The town of Al Mahbes was defended by a battalion of the 14th motorized infantry regiment of the Moroccan army, about 780 men.

The garrison included an artillery battery, BGM-71 TOW anti-tank missiles and an armoured squadron, including 8 AMX-13 tanks (4 of which were present on the day of the attack).

After the attack on Smara, the Polisario forces who retreated to their bases in Algeria decided to attack the garrison of Al Mahbes.

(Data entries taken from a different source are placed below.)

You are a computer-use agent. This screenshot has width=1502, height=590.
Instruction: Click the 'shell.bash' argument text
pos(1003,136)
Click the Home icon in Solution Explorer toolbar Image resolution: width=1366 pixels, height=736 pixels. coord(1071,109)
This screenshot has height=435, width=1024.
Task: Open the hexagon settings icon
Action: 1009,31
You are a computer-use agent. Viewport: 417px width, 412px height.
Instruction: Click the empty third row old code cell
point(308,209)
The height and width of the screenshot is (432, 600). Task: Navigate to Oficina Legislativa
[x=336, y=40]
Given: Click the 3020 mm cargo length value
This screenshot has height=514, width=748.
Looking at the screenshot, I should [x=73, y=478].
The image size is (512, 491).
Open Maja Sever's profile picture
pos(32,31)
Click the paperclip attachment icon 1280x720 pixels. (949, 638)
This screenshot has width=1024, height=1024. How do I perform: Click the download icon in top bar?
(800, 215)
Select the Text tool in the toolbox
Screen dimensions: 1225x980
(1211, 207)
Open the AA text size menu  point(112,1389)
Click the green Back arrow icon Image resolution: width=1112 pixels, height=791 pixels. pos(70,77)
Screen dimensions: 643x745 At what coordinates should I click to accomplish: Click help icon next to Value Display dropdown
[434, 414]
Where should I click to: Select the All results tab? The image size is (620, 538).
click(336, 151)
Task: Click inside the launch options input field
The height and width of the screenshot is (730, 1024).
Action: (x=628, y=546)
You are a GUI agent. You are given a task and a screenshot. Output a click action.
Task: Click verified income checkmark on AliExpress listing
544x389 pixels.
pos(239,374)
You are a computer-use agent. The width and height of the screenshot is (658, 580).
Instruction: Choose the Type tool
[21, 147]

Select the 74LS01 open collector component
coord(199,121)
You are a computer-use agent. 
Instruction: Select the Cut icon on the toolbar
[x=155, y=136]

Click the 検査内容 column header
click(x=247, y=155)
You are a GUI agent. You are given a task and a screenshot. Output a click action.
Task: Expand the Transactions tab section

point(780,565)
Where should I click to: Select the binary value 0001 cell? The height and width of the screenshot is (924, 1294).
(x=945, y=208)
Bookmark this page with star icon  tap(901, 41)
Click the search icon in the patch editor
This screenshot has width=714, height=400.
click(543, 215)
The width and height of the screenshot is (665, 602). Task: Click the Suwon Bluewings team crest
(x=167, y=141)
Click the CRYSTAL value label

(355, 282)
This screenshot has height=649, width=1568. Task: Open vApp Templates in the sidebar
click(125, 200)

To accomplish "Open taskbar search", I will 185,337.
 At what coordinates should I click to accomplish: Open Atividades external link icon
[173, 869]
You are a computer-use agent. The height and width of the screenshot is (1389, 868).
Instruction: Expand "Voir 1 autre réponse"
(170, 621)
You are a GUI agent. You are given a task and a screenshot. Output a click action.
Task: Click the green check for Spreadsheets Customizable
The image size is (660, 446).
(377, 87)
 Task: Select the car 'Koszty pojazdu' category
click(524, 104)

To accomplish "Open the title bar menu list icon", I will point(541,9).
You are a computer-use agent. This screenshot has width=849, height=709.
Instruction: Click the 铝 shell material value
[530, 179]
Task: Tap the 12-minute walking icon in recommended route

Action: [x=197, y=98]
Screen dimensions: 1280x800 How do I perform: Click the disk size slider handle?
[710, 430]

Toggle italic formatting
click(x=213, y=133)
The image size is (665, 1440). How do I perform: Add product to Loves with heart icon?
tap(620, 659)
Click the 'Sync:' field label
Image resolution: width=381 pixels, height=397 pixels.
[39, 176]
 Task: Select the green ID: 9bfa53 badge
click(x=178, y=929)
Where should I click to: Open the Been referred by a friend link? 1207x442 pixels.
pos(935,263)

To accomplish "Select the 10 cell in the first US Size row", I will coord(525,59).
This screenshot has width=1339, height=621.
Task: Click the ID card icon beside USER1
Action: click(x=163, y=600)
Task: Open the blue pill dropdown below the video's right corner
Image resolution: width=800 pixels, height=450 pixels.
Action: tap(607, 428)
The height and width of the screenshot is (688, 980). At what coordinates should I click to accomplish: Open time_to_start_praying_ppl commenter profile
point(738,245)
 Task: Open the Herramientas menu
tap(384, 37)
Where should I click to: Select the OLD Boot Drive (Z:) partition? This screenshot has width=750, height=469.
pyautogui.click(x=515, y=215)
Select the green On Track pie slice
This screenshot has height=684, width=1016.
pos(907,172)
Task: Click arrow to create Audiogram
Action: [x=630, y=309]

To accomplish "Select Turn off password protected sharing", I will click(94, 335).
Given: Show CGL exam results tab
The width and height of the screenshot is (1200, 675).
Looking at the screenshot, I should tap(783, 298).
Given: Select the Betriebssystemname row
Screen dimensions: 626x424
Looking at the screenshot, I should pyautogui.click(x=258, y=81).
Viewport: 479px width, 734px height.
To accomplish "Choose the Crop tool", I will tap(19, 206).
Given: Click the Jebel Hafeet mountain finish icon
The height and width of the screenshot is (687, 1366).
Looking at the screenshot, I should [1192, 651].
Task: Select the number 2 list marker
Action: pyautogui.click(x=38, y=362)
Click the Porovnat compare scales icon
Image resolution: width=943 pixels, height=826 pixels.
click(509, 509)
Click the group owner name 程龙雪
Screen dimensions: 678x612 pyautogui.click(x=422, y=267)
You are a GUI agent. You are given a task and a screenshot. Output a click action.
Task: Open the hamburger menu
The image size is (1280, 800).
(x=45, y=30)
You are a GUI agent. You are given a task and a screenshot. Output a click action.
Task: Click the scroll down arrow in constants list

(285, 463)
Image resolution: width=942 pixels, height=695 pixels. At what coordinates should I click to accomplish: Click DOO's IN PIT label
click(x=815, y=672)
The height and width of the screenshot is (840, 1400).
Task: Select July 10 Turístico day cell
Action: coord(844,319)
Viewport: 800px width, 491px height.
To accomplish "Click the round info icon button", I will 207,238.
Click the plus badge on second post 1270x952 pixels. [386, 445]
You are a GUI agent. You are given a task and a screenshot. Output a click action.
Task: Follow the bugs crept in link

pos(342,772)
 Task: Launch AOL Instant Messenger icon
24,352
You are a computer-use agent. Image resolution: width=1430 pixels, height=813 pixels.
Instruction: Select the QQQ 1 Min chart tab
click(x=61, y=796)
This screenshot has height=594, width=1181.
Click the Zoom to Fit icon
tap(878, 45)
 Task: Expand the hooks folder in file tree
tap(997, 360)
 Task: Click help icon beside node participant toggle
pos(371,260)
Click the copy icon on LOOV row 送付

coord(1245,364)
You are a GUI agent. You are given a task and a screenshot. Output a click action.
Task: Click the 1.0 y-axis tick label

Around ten Polisario units took part in the attack, i.e. around 1,200 men.

==Battle==
The attack was launched at 6:00 a.m. Around noon, all Moroccan defensive lines were taken by the Polisario, and the last Moroccan resistance was broken at around 4 pm. The Moroccan Air Force intervened. During the day of the 15th, the Saharawis pursued the fleeing Moroccans and blocked Moroccan reinforcements. Part of the garrison, including its commander Captain Mohamed Sakka, managed to withdraw to the town of Zag. Both sides are said to have run out of ammunition.

==Casualties and consequences==

According to the Polisario, 767 Moroccan soldiers were killed. Journalists who came to the scene counted 132 Moroccan corpses. The Polisario also presented 53 prisoners to journalists.
According to Moroccan reports, 20% of the soldiers of the garrison were killed and the number of wounded was even higher.

Morocco claimed 350 Polisario were killed and 75 vehicles were destroyed.

400 tonnes of weapons of all kinds, including a BGM-71 TOW anti-tank missile, were captured by the Polisario Front following this attack.